Among the many lessons a parent can teach a child, perhaps self-discipline is the most important.
It’s crucial to teach a child self-restraint and responsibility, especially during the school-age years. But parents don’t always know the proper strategies to employ to harness their child’s self-discipline. Luckily, we rounded up three useful parenting tricks for you.
Imposing Rules the Right Way
The common mistake of parents is that they make rules without explaining the reason behind it. How could a child follow something he does not know the value of? If you give out orders without giving context, your child will most likely disobey you.
He has to know the advantages of following orders and the consequences of breaking the rules. He must know why specific commandments are in place at home and in school. You have to talk to your child the way signage providers communicate their ideas.
If you properly educate your child about the dos and don’ts you’re trying to impose on him, there’s a greater chance he would change the way he approaches your set of rules.
You also have to avoid holding your child by the neck. When you are just giving orders to keep him disciplined, you are not teaching him responsibility and self-reliance. You are only instilling fear in him, and that could lead to feelings of resentment towards you in the long run.
So ask yourself this: Are duties being carried out of fear of getting yelled at, being grounded, losing television privileges, or are they performed out of the initiative, out of desire, out of a free will?
Understand that you have to guide him to make sound decisions, not box him in a set of rules. When you don’t give him enough freedom, how can he exercise his willpower? He develops self-control and discipline when you give him enough space to explore it on his own.
The Positive Points of a Reward System
Don’t leave a good deed unnoticed. If you see that your child has tried cleaning up his mess in the kitchen or finishing his homework before bedtime, acknowledge that effort and reward it accordingly.
There have always been various debates about the efficacy of utilizing a reward system in raising a child. It is said that rewarding a child for good behavior will make him reliant on rewards. Without a reward system in place, the child will lose intrinsic motivation to carry out his duties or maintain good behavior.
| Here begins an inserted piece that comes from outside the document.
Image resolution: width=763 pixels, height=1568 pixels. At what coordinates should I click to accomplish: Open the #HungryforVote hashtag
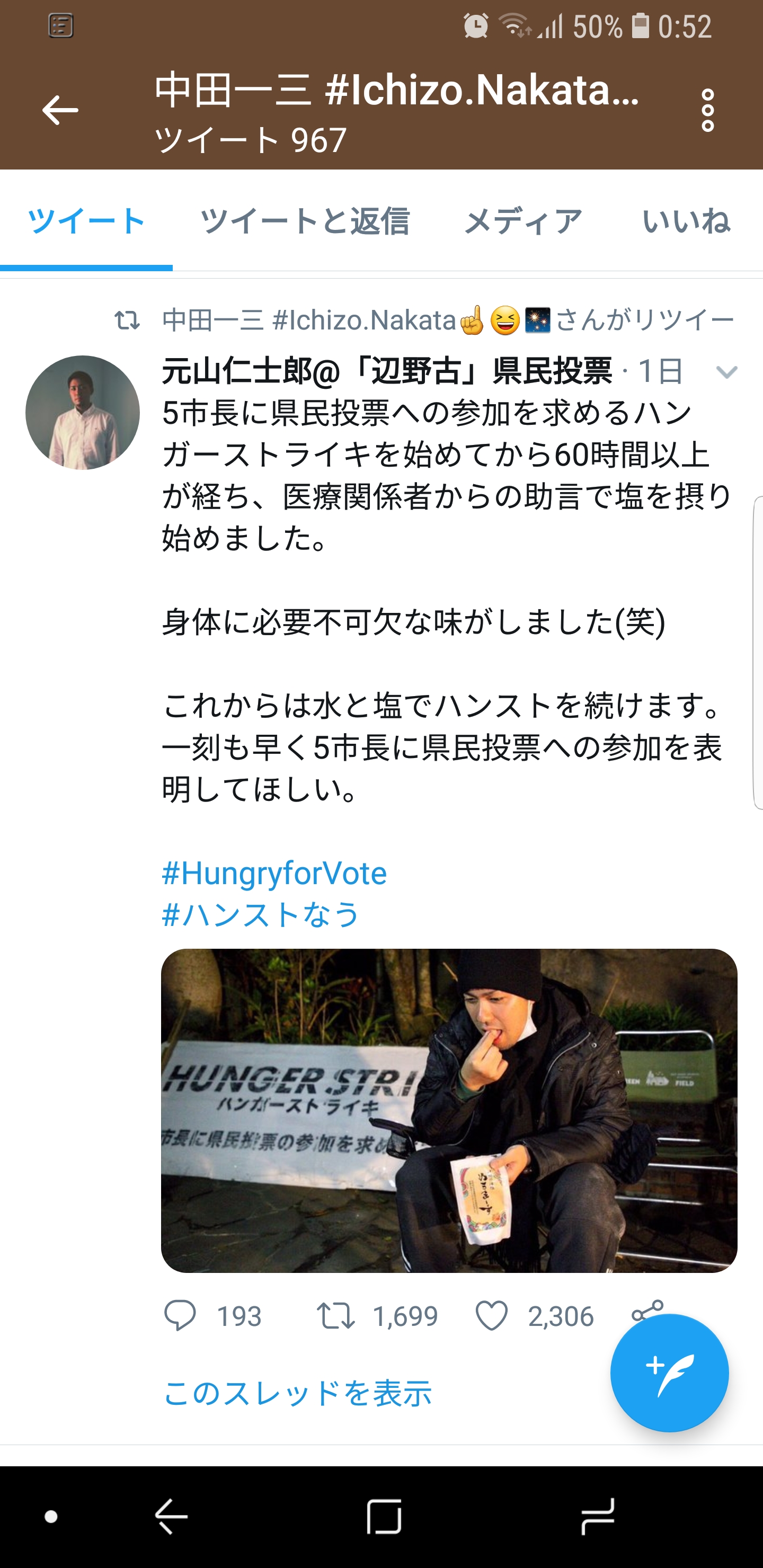pyautogui.click(x=274, y=873)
However, research suggests that using a reward system is advantageous in sustaining your child’s positive behavior. Though the researchers confirmed that one-time rewards are not effective in reinforcing consistent behavior, they found out that continuously rewarding a child can yield favorable results. They said employing a reward system can turn a behavior into a routine. It then becomes a “repeated practice,” meaning you don’t have to remind your child to keep his room clean or pick up his toys. You don’t have to provide rewards to keep them in check because it’s already part of their system.
It is an effective way for him to develop self-discipline and responsibility because it becomes easier for a child to make the right decision even without extrinsic rewards. You don’t rely on a reward system to sustain good behavior; you use it as a tool to harness self-discipline.
Process Praise versus Person Praise
For a child, praises are just as important as rewards. However, for fear of inflating a child’s ego, parents have this habit of withholding compliments from their child. But not recognizing your child’s efforts and not offering that well-deserved “good job” will only do more harm than good.
Giving your child a pat on the back every once in a while is an effective way to sustain his commendable behavior or performance. When he receives some form of approval from you, it motivates him to accomplish his tasks and do a better job next time around. In fact, according to a study, children perform better when praised for their efforts rather than their intelligence. They tend to have a more enthusiastic approach to learning and an increased desire for improvement.
But is there a right way to praise your child? Yes, there is. To avoid giving out compliments from becoming counter-productive, you must employ the “process praise” and not the “person praise.” In the process praise, you recognize the effort, the specific work, or the choice of strategy of your child, not his level of intelligence.
Because when you always praise your kid for how smart he is, being smart becomes a label, he will try to protect. He starts to develop a fear of making mistakes. Worse, an encounter with failure would make him doubt his intelligence.
But if you use the process praise, failure is seen differently. If you compliment his “process” of performing a task, when your child faces failure at some point in his life, he will take it more constructively. For him, a setback would only mean he lacked effort or a good strategy. But if he puts more effort and thought into it next time around, the outcome would change.
When you teach your child the value of putting forth the work and trying until he gets it right, then you are training him to be hardworking, resilient, disciplined, and strong-willed. When you give him enough fuel to believe in himself, it will be easier for him to navigate the world on his own.
To put it simply, self-discipline is a process that you guide your children towards. So, by following these three steps, you can teach your children the most important value there is.